## Start

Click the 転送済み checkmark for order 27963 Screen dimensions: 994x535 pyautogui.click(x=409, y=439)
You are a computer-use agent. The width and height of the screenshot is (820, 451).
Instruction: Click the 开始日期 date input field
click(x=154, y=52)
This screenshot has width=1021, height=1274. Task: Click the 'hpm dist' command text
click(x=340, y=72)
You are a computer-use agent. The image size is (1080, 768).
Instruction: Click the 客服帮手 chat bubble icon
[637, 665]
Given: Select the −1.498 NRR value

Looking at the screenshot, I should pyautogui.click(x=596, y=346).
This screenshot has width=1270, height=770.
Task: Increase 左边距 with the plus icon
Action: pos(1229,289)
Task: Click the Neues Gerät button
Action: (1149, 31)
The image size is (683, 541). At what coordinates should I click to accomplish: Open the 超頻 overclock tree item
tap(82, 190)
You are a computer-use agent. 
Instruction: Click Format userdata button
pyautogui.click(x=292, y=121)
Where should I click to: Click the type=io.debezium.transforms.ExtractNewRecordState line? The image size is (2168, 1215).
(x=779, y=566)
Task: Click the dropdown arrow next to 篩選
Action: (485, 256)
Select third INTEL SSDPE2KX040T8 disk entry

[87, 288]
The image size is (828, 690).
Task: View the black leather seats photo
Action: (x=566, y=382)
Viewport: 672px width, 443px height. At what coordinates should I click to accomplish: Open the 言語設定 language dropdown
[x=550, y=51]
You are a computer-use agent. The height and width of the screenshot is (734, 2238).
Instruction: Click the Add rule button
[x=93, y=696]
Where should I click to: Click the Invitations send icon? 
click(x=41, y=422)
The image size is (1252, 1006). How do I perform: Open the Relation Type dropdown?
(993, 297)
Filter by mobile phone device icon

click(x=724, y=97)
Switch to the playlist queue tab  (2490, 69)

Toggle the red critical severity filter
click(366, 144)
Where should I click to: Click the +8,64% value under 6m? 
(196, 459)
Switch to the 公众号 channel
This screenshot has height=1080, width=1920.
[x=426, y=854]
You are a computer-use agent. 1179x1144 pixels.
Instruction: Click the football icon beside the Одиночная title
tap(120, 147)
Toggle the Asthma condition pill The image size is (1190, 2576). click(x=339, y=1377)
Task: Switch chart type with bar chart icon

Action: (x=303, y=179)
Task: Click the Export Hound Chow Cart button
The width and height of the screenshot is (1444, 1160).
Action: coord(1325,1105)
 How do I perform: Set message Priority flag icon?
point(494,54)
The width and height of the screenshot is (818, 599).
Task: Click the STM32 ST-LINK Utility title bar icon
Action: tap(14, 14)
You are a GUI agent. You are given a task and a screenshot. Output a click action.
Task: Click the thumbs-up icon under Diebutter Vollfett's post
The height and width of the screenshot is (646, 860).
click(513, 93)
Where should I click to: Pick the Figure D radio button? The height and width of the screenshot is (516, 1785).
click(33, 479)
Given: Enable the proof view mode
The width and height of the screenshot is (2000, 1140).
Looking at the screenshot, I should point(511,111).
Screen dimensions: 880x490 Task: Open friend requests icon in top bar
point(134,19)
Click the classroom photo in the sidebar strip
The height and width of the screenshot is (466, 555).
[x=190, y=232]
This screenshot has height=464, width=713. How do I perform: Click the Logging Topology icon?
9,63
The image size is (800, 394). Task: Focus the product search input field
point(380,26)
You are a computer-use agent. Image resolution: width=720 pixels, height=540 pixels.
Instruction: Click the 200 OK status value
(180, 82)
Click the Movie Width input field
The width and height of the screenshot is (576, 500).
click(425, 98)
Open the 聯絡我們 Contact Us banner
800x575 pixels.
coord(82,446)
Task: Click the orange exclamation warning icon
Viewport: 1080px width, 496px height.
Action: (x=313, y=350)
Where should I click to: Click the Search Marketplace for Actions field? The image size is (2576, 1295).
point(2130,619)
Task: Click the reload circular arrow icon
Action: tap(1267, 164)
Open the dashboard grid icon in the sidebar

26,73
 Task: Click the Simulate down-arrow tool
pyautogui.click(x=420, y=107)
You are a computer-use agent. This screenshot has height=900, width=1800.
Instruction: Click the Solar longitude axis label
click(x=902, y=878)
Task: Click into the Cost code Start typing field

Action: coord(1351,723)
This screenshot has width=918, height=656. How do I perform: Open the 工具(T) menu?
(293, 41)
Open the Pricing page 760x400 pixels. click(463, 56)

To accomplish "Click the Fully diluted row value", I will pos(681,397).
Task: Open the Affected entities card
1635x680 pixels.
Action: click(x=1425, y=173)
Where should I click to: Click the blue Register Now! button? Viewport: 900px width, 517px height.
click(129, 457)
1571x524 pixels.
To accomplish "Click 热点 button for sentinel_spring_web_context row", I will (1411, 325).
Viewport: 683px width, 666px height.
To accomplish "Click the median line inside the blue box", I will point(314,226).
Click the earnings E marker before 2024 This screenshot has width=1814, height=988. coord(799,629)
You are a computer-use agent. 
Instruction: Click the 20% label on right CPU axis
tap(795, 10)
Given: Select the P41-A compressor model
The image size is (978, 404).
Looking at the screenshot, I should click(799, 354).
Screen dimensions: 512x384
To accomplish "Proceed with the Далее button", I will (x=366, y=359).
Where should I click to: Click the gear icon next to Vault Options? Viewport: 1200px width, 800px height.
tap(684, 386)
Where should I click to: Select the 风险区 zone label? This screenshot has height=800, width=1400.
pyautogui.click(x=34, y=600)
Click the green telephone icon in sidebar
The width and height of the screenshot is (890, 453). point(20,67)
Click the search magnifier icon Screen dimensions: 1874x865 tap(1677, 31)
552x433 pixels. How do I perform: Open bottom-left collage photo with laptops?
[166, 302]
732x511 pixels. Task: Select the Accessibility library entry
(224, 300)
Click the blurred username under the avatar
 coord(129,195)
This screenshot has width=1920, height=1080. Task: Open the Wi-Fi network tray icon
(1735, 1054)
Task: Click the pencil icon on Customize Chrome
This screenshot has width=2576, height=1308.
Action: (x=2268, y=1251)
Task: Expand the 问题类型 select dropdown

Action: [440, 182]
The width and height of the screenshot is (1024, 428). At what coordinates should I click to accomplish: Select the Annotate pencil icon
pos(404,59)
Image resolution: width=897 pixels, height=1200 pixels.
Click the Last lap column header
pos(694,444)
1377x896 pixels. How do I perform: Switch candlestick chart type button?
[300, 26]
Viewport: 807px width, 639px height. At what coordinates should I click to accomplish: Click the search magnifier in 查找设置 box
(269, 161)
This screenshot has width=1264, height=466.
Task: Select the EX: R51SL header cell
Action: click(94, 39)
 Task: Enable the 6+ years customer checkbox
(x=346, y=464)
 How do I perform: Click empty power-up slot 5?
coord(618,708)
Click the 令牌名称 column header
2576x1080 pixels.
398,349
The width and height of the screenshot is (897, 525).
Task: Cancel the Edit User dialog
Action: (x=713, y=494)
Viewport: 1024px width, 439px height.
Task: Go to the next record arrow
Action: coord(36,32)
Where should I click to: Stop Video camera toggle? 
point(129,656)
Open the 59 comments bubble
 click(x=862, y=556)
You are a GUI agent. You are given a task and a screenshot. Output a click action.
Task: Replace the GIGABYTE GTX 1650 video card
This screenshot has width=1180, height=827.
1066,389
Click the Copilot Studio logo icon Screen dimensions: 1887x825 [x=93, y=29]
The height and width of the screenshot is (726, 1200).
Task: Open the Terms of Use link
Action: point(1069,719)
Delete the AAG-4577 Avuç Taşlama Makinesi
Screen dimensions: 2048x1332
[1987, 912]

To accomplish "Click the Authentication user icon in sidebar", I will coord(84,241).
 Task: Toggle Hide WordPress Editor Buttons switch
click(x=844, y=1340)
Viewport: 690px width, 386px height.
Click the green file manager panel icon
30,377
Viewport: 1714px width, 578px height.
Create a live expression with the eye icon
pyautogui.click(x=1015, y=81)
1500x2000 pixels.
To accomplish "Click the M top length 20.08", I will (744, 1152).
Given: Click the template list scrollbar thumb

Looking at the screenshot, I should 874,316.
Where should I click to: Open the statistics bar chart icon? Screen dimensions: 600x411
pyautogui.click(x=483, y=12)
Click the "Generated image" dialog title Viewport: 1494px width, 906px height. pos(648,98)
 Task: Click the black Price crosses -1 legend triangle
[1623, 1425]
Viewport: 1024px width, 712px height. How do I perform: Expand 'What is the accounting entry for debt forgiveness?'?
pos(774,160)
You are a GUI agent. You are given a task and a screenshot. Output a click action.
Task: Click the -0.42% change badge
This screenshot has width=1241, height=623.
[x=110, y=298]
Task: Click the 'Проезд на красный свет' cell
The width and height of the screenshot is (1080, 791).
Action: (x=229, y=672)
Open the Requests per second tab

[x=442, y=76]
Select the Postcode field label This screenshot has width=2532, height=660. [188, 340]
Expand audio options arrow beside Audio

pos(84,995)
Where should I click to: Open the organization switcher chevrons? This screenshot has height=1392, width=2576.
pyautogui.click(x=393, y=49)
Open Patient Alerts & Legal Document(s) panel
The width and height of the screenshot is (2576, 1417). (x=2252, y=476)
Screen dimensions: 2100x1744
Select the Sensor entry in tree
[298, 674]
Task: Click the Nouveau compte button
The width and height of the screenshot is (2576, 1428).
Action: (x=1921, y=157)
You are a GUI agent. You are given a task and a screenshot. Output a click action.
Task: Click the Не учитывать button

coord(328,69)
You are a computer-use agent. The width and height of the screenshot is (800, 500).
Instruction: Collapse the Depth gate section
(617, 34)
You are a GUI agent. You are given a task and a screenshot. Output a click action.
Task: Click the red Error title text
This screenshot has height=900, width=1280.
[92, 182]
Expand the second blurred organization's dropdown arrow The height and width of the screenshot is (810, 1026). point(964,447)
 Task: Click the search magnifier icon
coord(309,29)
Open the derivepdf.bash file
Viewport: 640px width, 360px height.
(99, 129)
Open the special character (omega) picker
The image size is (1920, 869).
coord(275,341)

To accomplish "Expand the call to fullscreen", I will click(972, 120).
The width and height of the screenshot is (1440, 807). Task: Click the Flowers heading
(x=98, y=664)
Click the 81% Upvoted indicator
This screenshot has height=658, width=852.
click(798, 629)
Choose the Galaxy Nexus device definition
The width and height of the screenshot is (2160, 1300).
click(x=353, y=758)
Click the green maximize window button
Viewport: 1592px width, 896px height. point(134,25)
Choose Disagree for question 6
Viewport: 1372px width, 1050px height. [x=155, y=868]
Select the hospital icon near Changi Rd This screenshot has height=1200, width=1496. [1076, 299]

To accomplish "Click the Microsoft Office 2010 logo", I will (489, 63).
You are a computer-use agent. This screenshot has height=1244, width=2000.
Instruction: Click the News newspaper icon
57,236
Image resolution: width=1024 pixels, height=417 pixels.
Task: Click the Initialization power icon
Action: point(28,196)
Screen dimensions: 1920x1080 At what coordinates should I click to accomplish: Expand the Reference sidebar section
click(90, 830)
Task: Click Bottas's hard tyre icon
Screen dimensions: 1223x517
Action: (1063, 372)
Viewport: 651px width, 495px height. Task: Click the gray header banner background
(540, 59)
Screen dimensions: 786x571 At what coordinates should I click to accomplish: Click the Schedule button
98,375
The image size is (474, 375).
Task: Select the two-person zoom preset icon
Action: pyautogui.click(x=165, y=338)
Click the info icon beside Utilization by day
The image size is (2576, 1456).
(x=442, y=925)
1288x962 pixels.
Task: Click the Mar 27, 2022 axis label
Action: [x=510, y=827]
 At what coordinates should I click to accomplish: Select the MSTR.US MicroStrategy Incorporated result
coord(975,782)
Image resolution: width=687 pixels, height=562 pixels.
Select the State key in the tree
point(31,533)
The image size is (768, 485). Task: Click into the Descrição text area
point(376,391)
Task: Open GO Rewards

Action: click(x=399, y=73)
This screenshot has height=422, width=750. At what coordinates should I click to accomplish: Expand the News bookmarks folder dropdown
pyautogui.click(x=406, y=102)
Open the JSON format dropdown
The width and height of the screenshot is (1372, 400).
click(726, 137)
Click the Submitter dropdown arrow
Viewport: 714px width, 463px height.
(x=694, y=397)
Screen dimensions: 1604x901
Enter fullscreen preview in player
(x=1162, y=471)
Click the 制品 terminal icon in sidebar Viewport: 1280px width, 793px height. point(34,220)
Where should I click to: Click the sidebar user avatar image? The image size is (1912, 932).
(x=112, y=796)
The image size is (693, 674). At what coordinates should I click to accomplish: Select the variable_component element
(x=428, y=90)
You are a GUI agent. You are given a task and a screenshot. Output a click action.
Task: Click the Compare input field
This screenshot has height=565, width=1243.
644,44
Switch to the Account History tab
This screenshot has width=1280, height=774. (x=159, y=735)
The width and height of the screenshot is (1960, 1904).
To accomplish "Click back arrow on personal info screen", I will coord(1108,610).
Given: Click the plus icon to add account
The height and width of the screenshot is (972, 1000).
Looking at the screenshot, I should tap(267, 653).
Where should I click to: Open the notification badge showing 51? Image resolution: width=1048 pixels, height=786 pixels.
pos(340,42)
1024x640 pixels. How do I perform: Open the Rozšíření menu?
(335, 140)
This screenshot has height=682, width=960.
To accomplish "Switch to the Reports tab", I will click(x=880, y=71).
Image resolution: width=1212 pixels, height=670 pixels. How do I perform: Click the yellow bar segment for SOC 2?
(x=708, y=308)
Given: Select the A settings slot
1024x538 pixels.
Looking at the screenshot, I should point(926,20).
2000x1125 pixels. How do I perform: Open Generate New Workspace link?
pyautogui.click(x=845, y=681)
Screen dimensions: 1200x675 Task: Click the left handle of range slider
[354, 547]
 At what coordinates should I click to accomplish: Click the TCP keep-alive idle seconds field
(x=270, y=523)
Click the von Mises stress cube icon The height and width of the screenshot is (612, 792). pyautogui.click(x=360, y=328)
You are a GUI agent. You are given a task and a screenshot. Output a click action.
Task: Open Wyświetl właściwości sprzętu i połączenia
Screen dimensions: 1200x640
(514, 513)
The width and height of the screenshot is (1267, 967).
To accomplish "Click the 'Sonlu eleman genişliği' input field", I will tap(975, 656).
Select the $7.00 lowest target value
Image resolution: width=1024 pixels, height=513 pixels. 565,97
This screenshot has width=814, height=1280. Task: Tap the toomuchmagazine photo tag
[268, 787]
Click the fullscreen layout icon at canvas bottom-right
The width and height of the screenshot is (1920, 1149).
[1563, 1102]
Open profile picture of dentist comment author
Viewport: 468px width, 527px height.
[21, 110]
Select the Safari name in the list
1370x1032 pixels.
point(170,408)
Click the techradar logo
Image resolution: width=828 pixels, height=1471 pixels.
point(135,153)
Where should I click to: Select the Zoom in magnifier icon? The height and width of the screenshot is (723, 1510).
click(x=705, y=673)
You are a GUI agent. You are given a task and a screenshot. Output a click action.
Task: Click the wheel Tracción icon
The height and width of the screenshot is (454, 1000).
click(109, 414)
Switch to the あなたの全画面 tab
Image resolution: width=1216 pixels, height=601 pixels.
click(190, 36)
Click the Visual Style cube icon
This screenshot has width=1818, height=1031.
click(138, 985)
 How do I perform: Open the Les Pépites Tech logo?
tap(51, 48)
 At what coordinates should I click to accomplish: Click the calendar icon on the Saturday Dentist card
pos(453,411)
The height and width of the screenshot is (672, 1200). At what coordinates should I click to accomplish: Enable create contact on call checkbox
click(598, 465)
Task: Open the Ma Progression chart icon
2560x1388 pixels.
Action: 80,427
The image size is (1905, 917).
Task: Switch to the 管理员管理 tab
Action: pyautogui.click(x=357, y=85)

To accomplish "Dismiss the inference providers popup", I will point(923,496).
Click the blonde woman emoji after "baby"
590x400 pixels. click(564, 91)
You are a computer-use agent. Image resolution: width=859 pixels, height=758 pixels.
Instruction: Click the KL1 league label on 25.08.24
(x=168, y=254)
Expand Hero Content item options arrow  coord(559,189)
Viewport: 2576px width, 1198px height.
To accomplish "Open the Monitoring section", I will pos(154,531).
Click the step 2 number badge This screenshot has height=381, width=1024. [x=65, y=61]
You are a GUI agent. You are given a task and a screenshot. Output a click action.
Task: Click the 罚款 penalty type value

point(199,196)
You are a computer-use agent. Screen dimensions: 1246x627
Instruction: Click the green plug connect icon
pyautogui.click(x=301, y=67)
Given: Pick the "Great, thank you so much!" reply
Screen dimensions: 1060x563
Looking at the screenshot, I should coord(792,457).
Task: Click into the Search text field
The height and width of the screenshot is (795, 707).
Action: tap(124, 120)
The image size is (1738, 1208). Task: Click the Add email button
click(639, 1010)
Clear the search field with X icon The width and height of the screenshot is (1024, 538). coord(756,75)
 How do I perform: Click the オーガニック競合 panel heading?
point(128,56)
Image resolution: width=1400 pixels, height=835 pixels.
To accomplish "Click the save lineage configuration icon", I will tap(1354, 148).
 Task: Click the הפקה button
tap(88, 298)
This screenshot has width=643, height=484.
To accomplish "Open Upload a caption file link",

## End

What this task involves:
Give only the lines from the line with "Where should I click to: Click the Search" to the line with "click(x=902, y=878)", swapping "dashboard grid icon" for "home button" and changing nothing else.

Response:
Where should I click to: Click the Search Marketplace for Actions field? The image size is (2576, 1295).
point(2130,619)
Task: Click the reload circular arrow icon
Action: tap(1267, 164)
Open the home button in the sidebar

26,73
 Task: Click the Simulate down-arrow tool
pyautogui.click(x=420, y=107)
You are a computer-use agent. This screenshot has height=900, width=1800.
Instruction: Click the Solar longitude axis label
click(x=902, y=878)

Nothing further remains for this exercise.